Lenin’in bu sözleri, kendiliğindenlik durumundan bilinçlilik durumuna doğru zorunlu bir ilerleme varsayımına dayandığı yönünde bir eleştiriye açık olsa dahi, aslında anlatılmak istenen husus fazlasıyla açıktır: Kendiliğindenlik ile bilinçlilik arasındaki ilişki tarih-aşırı bir düzlemde incelenecek felsefi/metafizik bir karşıtlık değildir. Her yeni dönemde yeniden değerlendirilmesi gerekir.

Lenin, yapmış olduğu ayrımları oluşturan kutuplar arasındaki ilişkinin ebedi bir sınır ihlali şeklinde cereyan ettiğini düşünmesine karşın aynı zamanda kutuplardan birinin diğerini tamamıyla hiçbir zaman işgal edemeyeceğini de belirtir. Kutuplardan birinin denklemdeki göreli ağırlığının artması, diğerinin varoluşunu gereksiz kılmaz. Tam tersine ona duyulan ihtiyacın yakıcılığını daha hissedilir hale getirir. “Yığınların kendiliğinden kabarışı, ne kadar büyük ve hareket de ne kadar yaygın olursa, sosyal demokrasinin teorik, siyasal ve örgütsel çalışması için daha yüksek bir bilinç göstermesi gereği de o ölçüde artar.”[11] Böylelikle Lenin, daha önce eleştiriye açık bir konumda bulunduğunu belirttiğimiz kendiliğindenlik durumundan bilinçlilik durumuna doğru zorunlu bir ilerleme varsayımıyla kendi argümantasyonu arasındaki farkı daha belirgin kılar. Kendiliğindenlik ve bilinçlilik arasındaki ayrımın her yeni dönemde bir önceki döneme özsel bir atıfta bulunmadan yeniden tarif edilmesi gerekir. Kendiliğindenlik hep tikel bir dönemin kendiliğindenliğidir.

• Alıştırma:
Kendiliğindenlik ve bilinçlilik üzerine metinde "Lenin’in bu sözleri, kendiliğindenlik" ifadesinden başlayıp "yeniden değerlendirilmesi gerekir." ifadesine kadar, bu ifade de dahil olmak üzere, bölümü birebir kopyalayın. Kayıtlar ayrı bir malzeme olarak verilmiştir.

• Öğe konum kayıtları:
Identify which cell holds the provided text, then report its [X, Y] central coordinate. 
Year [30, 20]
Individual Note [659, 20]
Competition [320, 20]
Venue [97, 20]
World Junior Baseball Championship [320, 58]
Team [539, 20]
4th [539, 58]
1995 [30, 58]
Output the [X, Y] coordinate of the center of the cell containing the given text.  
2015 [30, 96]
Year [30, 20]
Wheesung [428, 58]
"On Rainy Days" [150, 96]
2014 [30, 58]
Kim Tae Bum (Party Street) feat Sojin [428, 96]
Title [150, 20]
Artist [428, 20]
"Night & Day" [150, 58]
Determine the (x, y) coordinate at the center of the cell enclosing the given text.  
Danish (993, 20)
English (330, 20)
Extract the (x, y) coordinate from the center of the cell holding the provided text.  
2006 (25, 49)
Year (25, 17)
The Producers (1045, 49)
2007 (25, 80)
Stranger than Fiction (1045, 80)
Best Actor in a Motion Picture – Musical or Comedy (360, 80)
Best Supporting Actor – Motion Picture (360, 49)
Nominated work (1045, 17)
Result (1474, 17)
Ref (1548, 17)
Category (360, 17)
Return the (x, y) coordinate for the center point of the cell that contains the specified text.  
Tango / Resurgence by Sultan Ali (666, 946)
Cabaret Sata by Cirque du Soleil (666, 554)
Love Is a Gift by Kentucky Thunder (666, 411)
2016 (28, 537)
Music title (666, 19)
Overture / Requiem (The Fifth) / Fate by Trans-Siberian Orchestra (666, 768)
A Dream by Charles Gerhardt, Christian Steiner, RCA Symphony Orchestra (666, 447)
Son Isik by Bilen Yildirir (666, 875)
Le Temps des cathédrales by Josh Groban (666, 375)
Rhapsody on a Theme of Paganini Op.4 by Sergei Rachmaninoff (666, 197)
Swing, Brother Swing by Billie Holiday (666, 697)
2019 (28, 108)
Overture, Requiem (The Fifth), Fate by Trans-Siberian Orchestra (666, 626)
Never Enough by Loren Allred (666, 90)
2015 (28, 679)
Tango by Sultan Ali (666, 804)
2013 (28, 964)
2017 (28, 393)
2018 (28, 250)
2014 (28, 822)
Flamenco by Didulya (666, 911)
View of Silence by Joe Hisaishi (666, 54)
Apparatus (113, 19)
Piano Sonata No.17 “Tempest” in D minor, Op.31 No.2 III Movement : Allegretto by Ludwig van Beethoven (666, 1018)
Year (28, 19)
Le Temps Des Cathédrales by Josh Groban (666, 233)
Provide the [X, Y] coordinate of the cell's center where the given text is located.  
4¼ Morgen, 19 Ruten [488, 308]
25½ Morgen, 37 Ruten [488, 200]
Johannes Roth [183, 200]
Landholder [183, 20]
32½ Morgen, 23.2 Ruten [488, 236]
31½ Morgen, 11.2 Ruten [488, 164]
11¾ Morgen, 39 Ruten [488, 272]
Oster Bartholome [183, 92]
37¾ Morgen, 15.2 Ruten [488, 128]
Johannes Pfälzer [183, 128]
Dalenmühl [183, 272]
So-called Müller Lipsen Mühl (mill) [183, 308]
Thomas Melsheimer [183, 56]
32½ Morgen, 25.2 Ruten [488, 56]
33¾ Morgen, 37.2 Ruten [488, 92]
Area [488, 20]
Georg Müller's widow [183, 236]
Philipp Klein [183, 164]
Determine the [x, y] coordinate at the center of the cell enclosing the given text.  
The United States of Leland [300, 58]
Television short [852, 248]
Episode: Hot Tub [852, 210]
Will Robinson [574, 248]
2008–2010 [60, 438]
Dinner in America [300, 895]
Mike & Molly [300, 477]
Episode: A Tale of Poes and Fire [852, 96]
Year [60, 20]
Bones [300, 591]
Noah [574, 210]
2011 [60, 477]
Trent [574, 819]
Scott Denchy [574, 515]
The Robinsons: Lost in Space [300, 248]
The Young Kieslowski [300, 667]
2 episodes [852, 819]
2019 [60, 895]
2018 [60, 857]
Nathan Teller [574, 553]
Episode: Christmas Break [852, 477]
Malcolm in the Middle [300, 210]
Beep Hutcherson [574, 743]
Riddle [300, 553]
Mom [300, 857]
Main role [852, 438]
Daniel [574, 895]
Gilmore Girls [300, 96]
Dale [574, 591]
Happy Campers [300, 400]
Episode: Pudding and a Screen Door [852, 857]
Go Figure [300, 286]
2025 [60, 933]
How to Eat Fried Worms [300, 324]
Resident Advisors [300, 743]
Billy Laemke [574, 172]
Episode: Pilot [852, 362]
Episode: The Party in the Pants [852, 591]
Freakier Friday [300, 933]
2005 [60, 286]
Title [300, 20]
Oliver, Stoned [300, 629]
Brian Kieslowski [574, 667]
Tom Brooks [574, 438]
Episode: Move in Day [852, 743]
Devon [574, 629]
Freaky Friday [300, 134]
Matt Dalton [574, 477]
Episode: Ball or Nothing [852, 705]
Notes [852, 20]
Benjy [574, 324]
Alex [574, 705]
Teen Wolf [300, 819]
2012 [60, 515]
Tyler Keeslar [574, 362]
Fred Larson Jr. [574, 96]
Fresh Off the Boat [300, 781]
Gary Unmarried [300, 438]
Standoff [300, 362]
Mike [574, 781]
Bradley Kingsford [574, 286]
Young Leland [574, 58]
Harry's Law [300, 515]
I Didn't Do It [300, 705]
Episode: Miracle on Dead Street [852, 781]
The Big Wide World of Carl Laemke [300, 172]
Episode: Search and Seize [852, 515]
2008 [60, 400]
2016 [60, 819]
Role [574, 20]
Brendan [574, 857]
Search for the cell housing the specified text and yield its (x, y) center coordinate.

• Çözümlü yanıt:
Lenin’in bu sözleri, kendiliğindenlik durumundan bilinçlilik durumuna doğru zorunlu bir ilerleme varsayımına dayandığı yönünde bir eleştiriye açık olsa dahi, aslında anlatılmak istenen husus fazlasıyla açıktır: Kendiliğindenlik ile bilinçlilik arasındaki ilişki tarih-aşırı bir düzlemde incelenecek felsefi/metafizik bir karşıtlık değildir. Her yeni dönemde yeniden değerlendirilmesi gerekir.